Be­ware of taboo that sticks

Weekend Post (South Africa) - - Sport - KEVIN McCAL­LUM

I’ve been to the Taboo night­club once. No, wait, it was twice. Or was it three times? I don’t much like night­clubs. I don’t like shout­ing at the per­son next to me just to be heard, al­though that seems to be the way of things these days.

Shout­ing at oth­ers has never been eas­ier. Finding rea­sons to have a hissy fit and to cause pain is pain­less. Click, read, twist and shout, wait for the mob to fol­low.

Wait for a “Matthias, son of Deuteron­omy of Gath” to say: “Look. I’d had a lovely sup­per, and all I said to my wife was: ‘That piece of hal­ibut was good enough for Je­ho­vah’.”

Buy some stones, two with points and one big flat one, and wait un­til the man in charge of the ston­ing for blas­phemy says “Je­ho­vah” again be­fore you put him to death. There are many life lessons in Life of Brian by Monty Python.

So, just say no to shout­ing at each other, sports fans. It’s not nearly as much fun as you make it out to be.

In­stead of shout­ing and rant­ing, I’m go­ing to go on a ram­ble of me­mories.

This will be a Se­in­feld-es­que col­umn, I fear. Much ado about some­thing and noth­ing at the same time, with a point about to be made but per­haps just out of reach.

My few times at Taboo have been for Cricket SA func­tions.

I re­call one party there where I saw a young na­tional cricket player who had made his in­ter­na­tional de­but not long be­fore be­ing feted by a group of three or four gen­tle­men.

I asked a col­league who the men were. He told me they were from Sa­hara Com­put­ers and were prob­a­bly go­ing to spon­sor the player.

I’d never seen a Gupta close up be­fore, but I do re­call they had a fair num­ber of hang­er­son, some of them in cricket ad­min­is­tra­tion.

I won­der if cricket will be called to dis­cuss its re­la­tion­ship with the Gup­tas.

I was also at Taboo for a wel­com­ing func­tion for the Aus­tralian cricket team.

Those were the days when Cricket SA had money to burn. They had spon­sors, so many that they could af­ford to treat them badly, as they did with Stan­dard Bank when then CEO Ger­ald Ma­jola sim­ply ig­nored re­quests for meet­ings with the bank when it be­came time to dis­cuss the bank’s spon­sor­ship con­tract.

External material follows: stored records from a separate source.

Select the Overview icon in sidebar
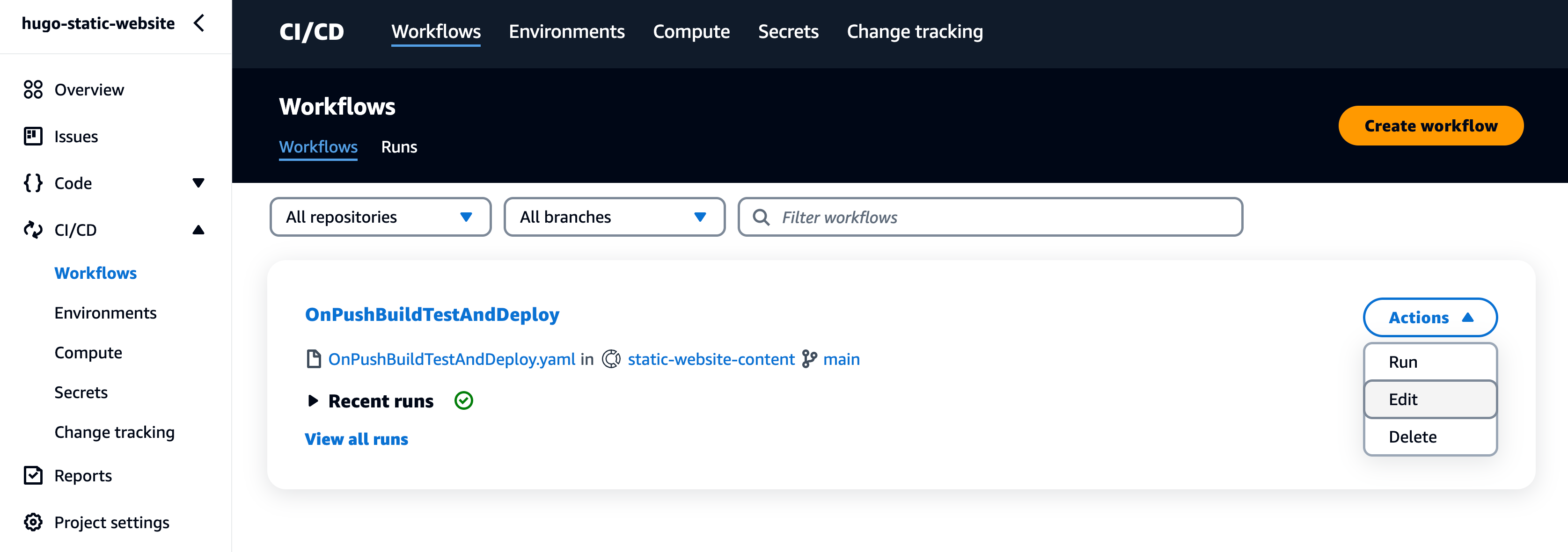This screenshot has height=552, width=1568. click(34, 89)
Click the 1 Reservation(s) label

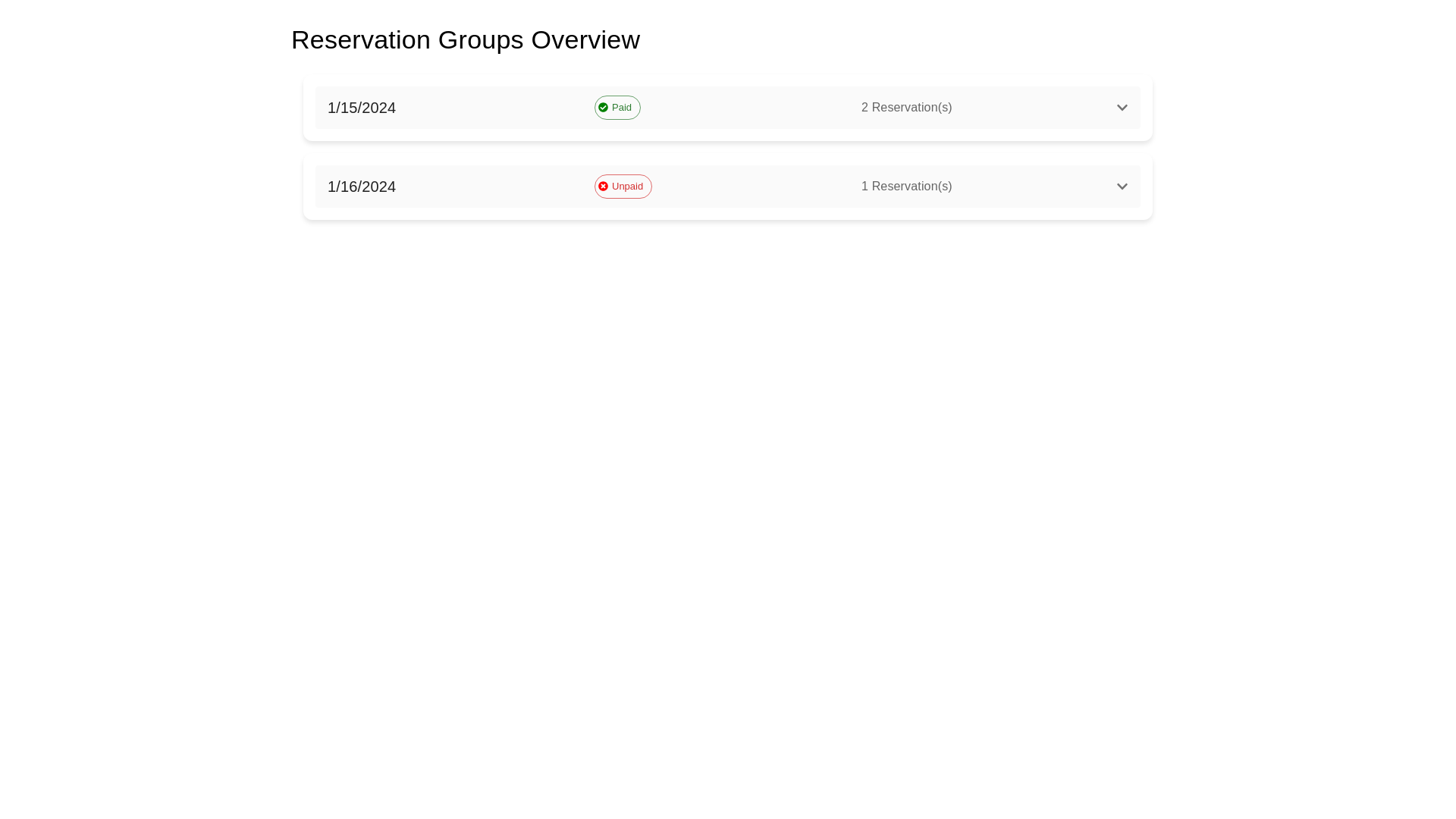[906, 186]
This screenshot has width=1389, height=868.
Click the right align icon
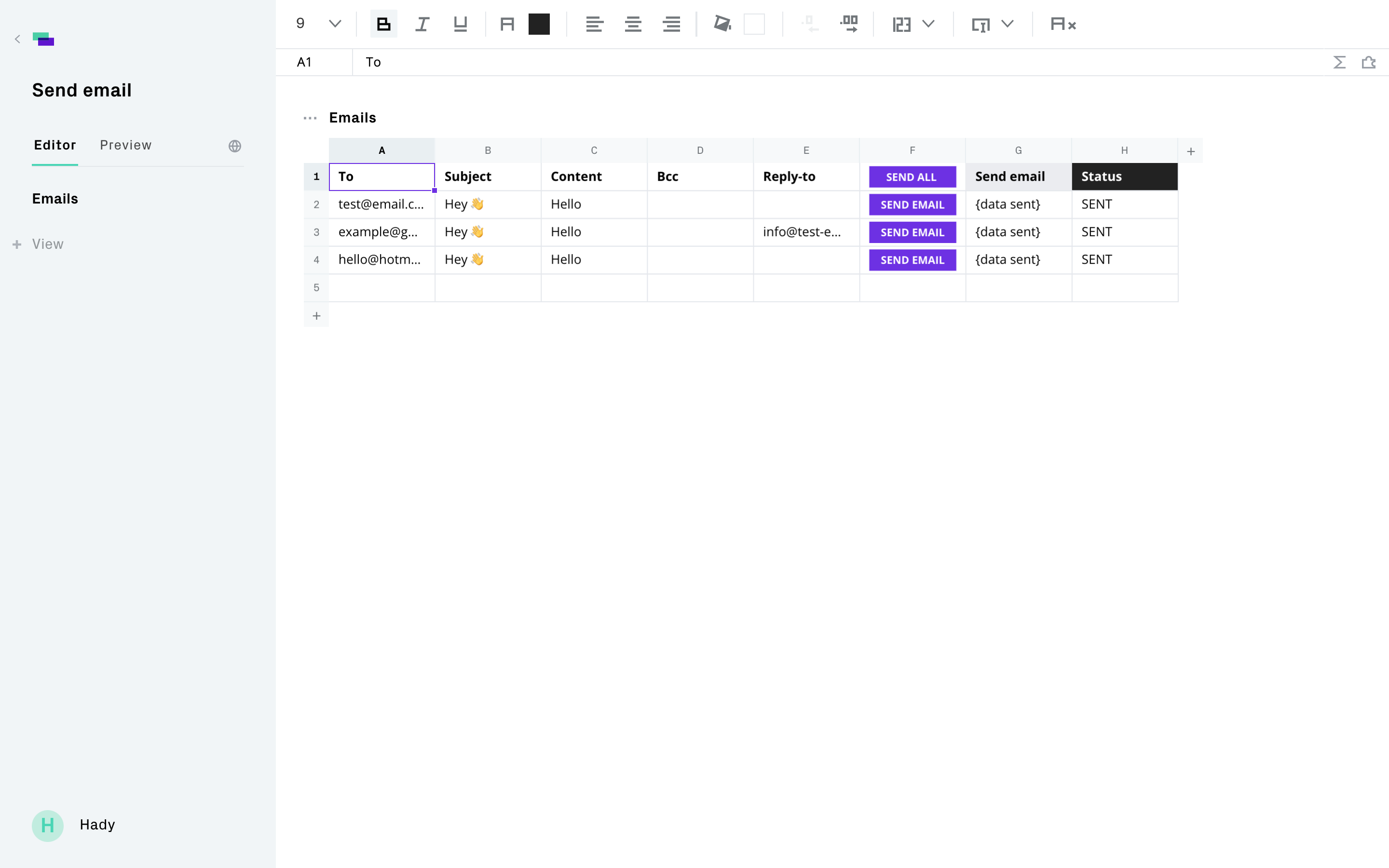tap(671, 24)
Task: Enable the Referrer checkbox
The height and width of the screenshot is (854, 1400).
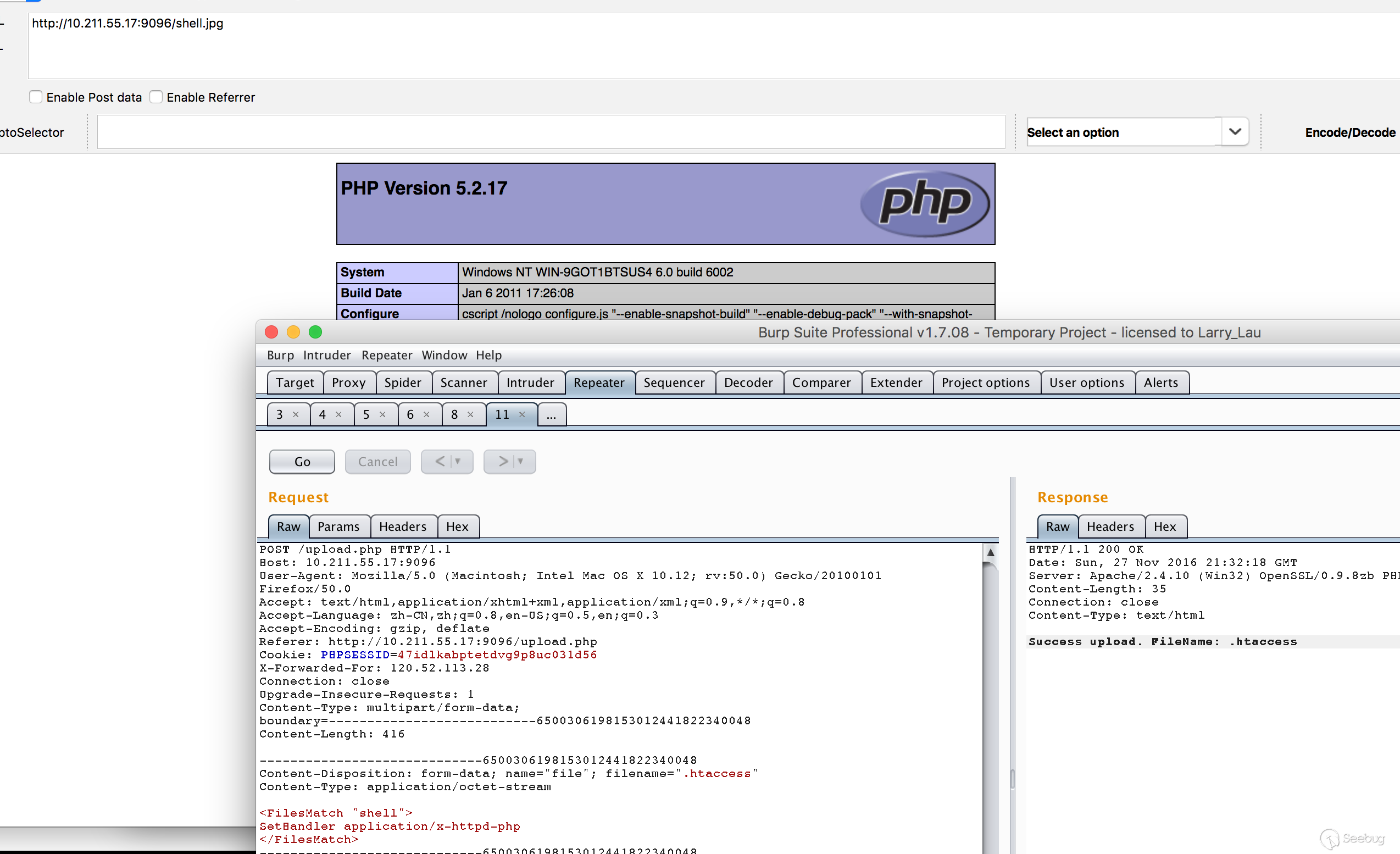Action: point(156,97)
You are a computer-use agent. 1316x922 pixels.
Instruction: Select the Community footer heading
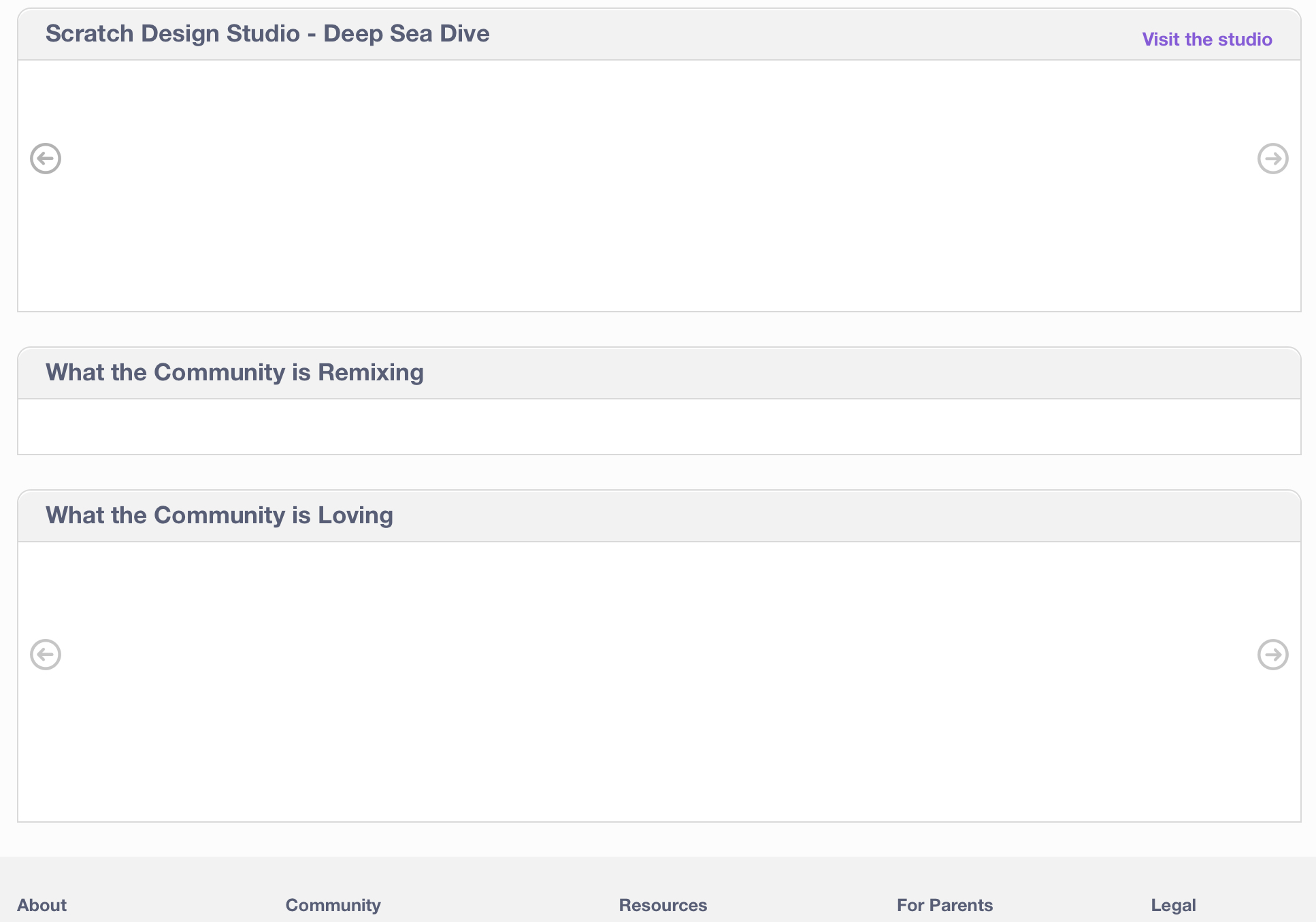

So, the bank ended the deal and walked away. They are back, which is a good thing.

I’ve been in the same room as Jo­hann Ru­pert, but it was not at Taboo. It was the pres­i­den­tial suite/room at Kings Park af­ter a Bok Test.

Ru­pert was there with his fam­ily, Schalk Burger se­nior, and his wife. We jour­nal­ists were usu­ally in­vited to the VIP suite for a few drinks af­ter Test matches. Ru­pert had also had a few drinks. We dis­cov­ered this when he turned to us and asked who wrote for Rap­port.

Ah, thought the rest of us, this is go­ing to be fun.

The inim­itable Louis de Vil­liers said he did, as did his col­league, JJ Harmse, who now works for Saru.

Ru­pert had a dig at them, telling them they should stop their cam­paign against Jake White, who was then coach.De Vil­liers never holds back and launched a tirade against Ru­pert, which was even more fun.

He told Ru­pert he cared lit­tle for the man’s wealth and who he was, and he would not al­low him to tell him how and what to write. The two then had a lit­tle to-and-fro.

I fol­low Ru­pert on Twit­ter. I also fol­low our for­mer sport minister, Fickle Em­bel­lish­ment, who backed Ru­pert, say­ing he had helped SA get the World Cup. He did not say which World Cup.

Fik­ile Mbalula got some stick for dar­ing to de­fend Ru­pert. He should have known bet­ter. You can build and share and help, but, man, you will be re­mem­bered for that one night with that goat. The taboo will al­ways stick with you.